Dataset entries:
++++++++
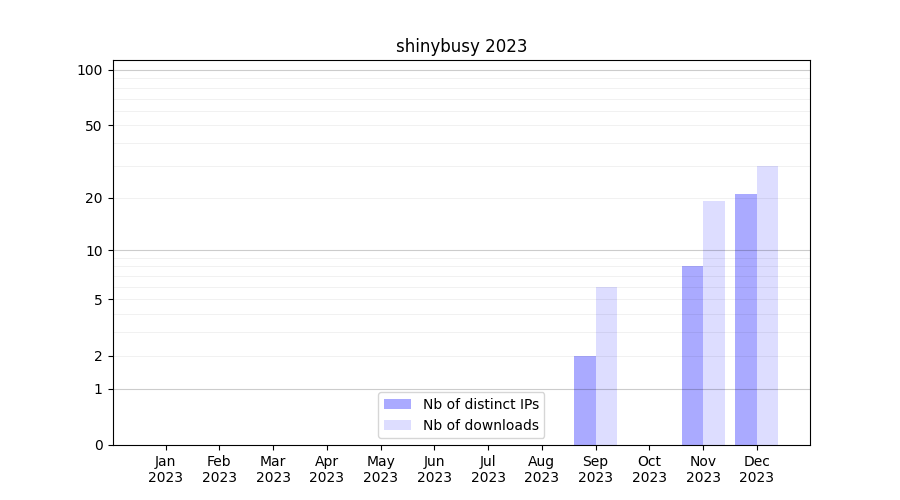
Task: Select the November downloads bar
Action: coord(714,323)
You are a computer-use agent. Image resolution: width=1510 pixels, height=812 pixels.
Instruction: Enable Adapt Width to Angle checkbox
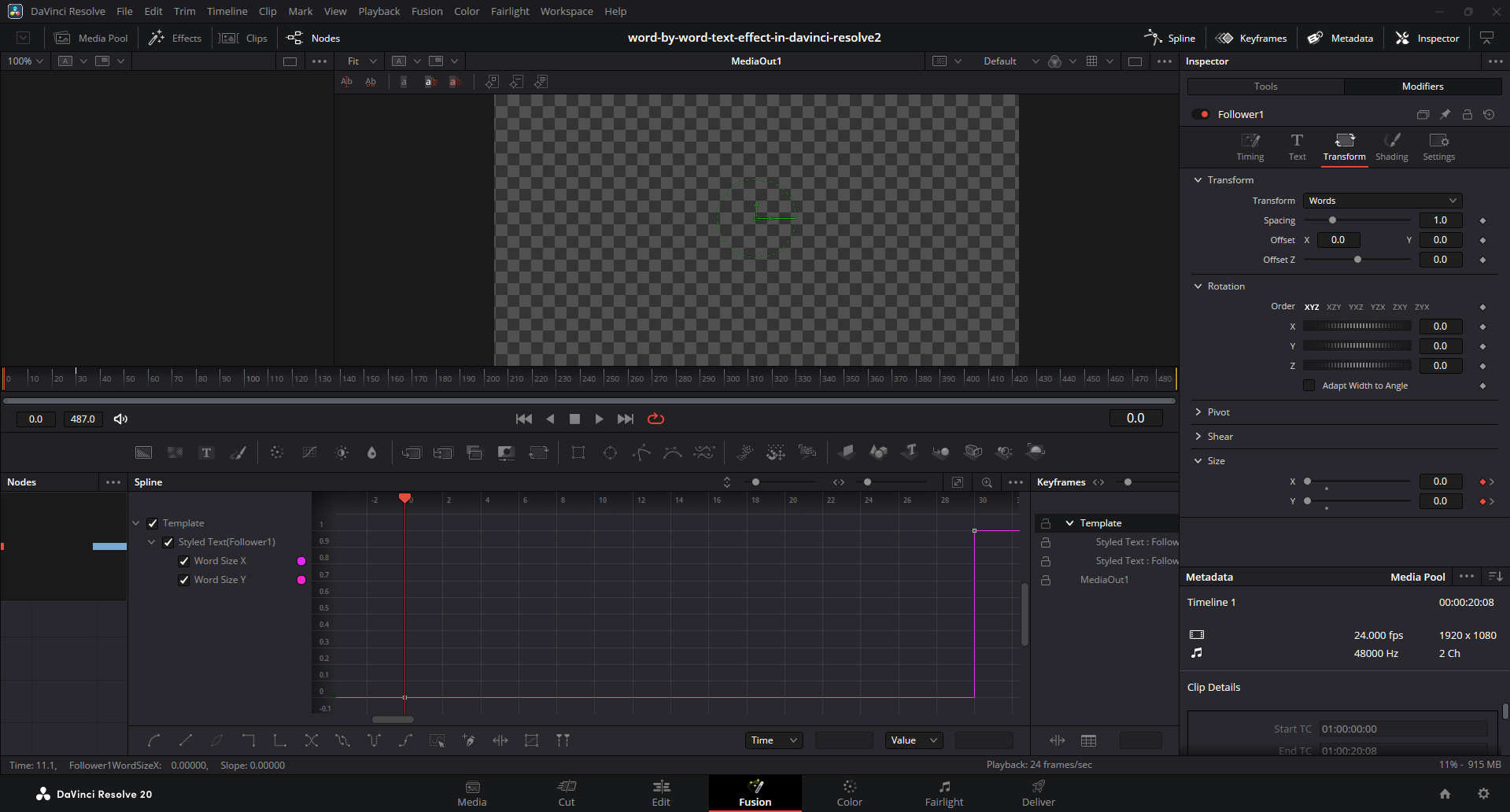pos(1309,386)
++++++++
## Problem
Transcribe exactly, and only, the lines from the one containing "You are a computer-use" through the last line of the records above, both included; leave out the pictures.

## Solution below
You are a computer-use agent. Image resolution: width=1510 pixels, height=812 pixels.
Instruction: Enable Adapt Width to Angle checkbox
pos(1309,386)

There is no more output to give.